I Am a Homeless Man
'We let the pictures of our children go. We let the old books go, and we let the new kitchen go. We let the water cover it all.'
BY: Rodger Kamenetz
Last week I had a two-story home in a city called New Orleans. My wife and I left that home with our toothbrushes and a few shirts on a Thursday, expecting to return in two days. When I left, I did not know of a major hurricane heading for my city. Now it seems I won't be able to see my house again for three or four months.
This is what happened in my city today:
An old man in a chaise lounge lay dead in a grassy median as hungry babies wailed around him. Around the corner, an elderly woman lay dead in her wheelchair, covered with a blanket, and another body lay beside her wrapped in a sheet.
"I don't treat my dog like that," 47-year-old Daniel Edwards said as he pointed at the woman in the wheelchair. "I buried my dog."
In my house on Pine Street, there are some poems I'd like to have back. There are some pictures of my wife and my children I would like to see again. Looters, you are welcome to the tuna, to the television, to the jewelry, even. You are welcome certainly to the peanut butter. There are bottles of water in the laundry room. Please drink. You may find it more comfortable to sleep on the couch downstairs than upstairs in my bed, where surely it is very, very hot. There's been no power for days, no air-conditioning. Late August and early September in New Orleans, after a big storm, is not a place to be.

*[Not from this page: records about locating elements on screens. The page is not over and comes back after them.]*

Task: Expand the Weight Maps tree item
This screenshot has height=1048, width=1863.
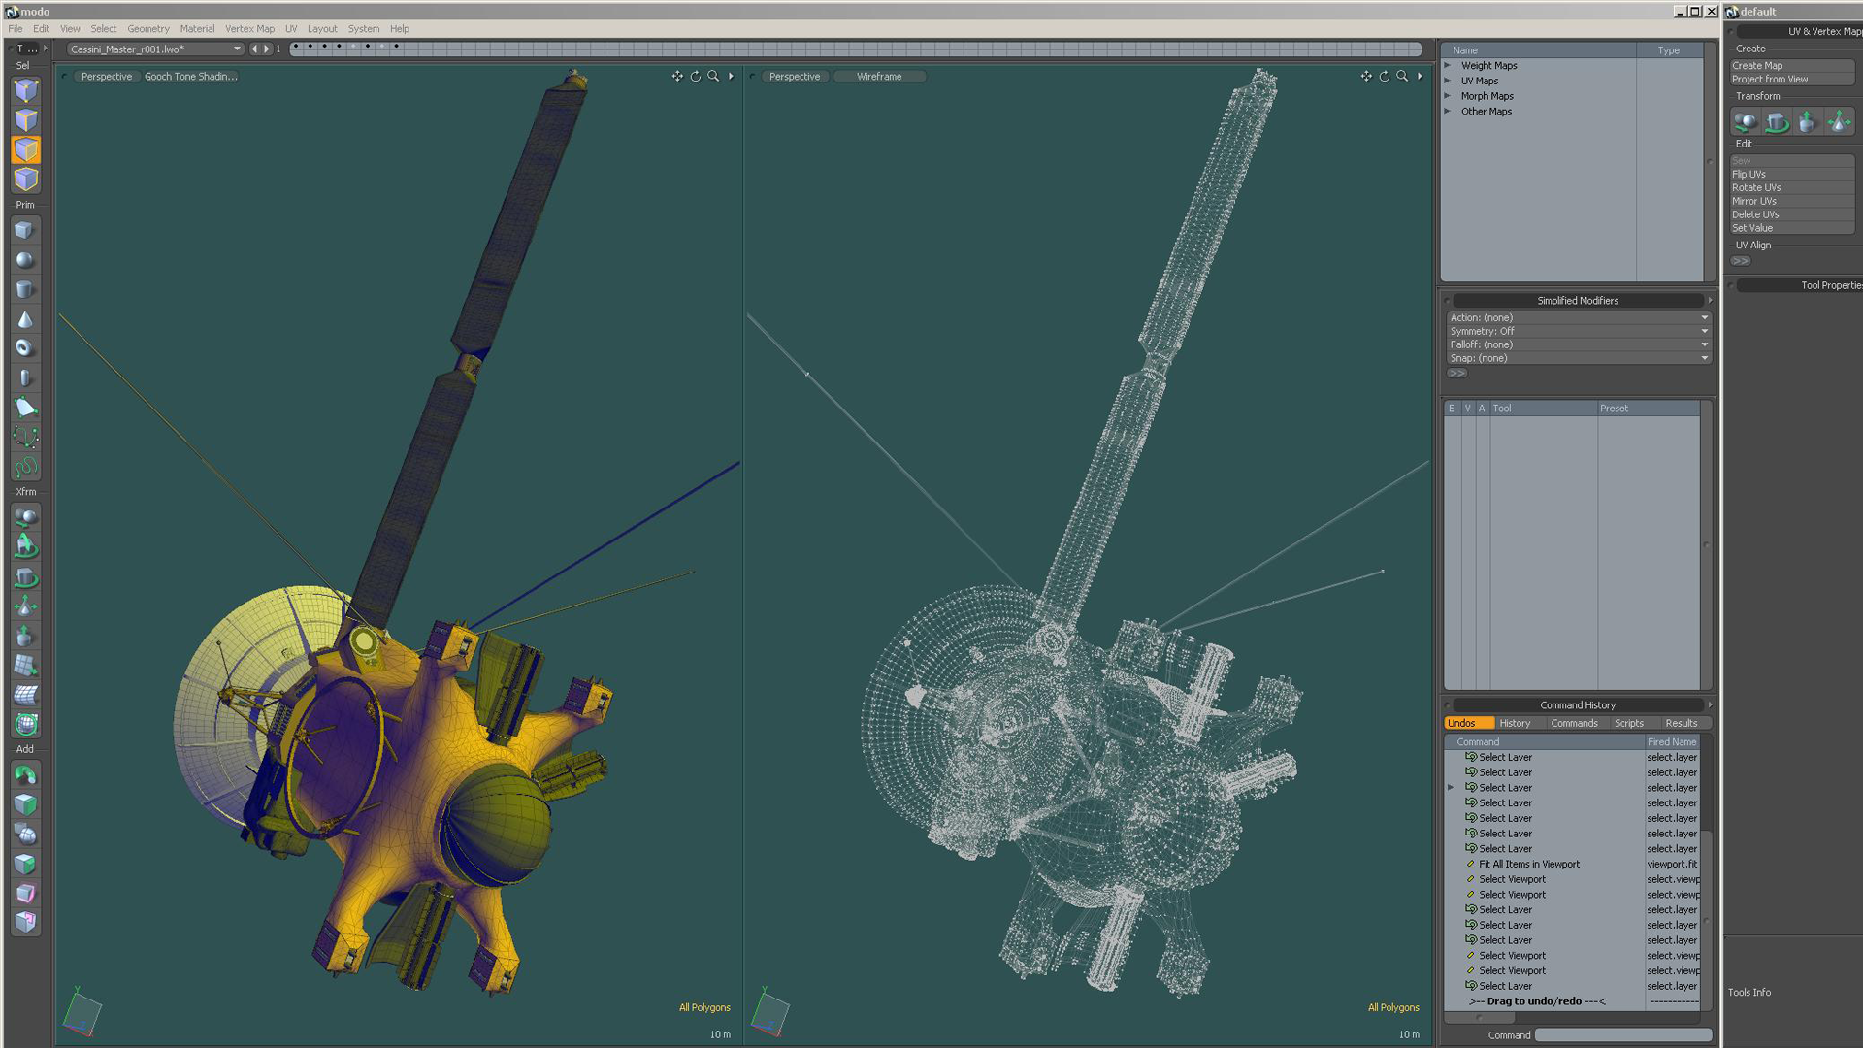Action: (x=1447, y=66)
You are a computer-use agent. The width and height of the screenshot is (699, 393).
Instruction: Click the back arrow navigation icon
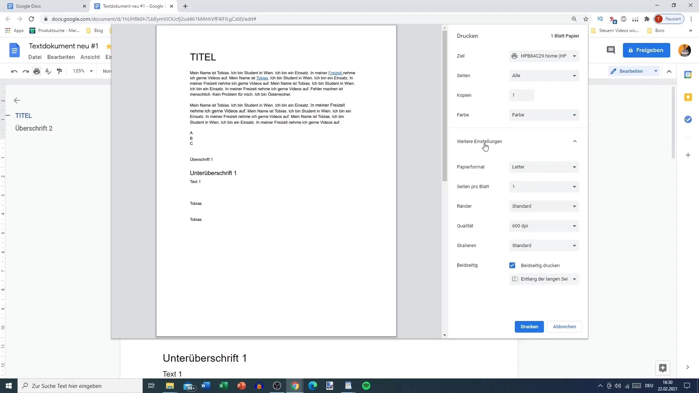click(17, 100)
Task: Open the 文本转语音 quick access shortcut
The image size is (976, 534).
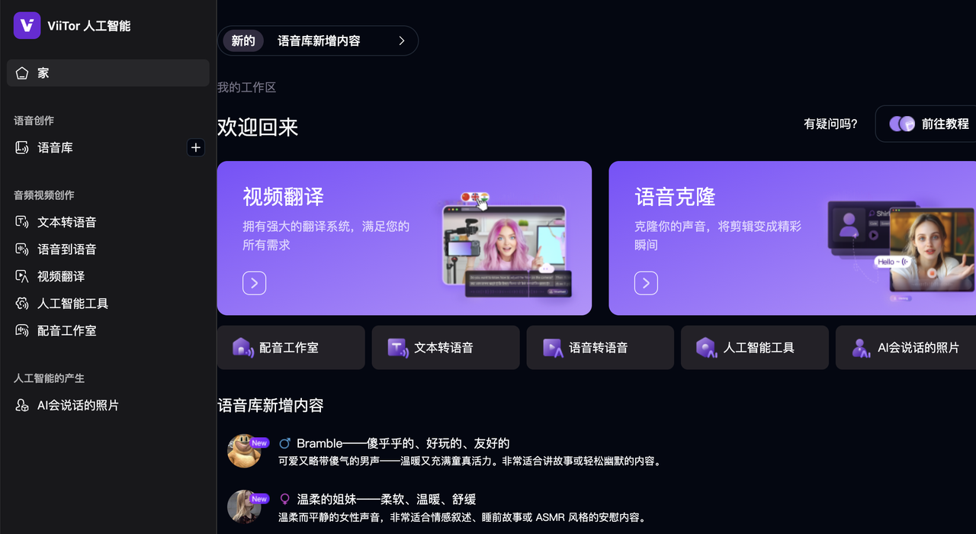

In the backyard, the key limes are small, but they are ripe. Please help yourself. Their juice is perfect. The Meyer lemons I don't think are quite ready, fat as they are. It's funny what you miss. I miss my lemon tree.
Two days ago, we learned our city was flooding. That night, my wife suddenly woke and remembered that she had taken the old photos and scrapbooks that were kept on the second floor downstairs. We don't know how far above or below sea level our house is, or how many feet of water will come in. After the levees broke, we were trying to understand how high the water would go, but we kept getting confused. Would the water go to the ceiling of the first floor? What happens to a hundred-year-old home that sits in water for days or weeks? We could not do the calculations and kept subtracting when we should add.
My wife and I have been waking up in the middle of the night with thoughts that we've not thought all day. She remembered the piano that I had not thought about. My mother had given it to me before she died, and my brother had helped me move it to Louisiana. I felt a certain wave of sadness, and then it crested and subsided and we let the piano go. We let the pictures of our children go. We let the old books go, and we let the new kitchen go. We let the water cover it all.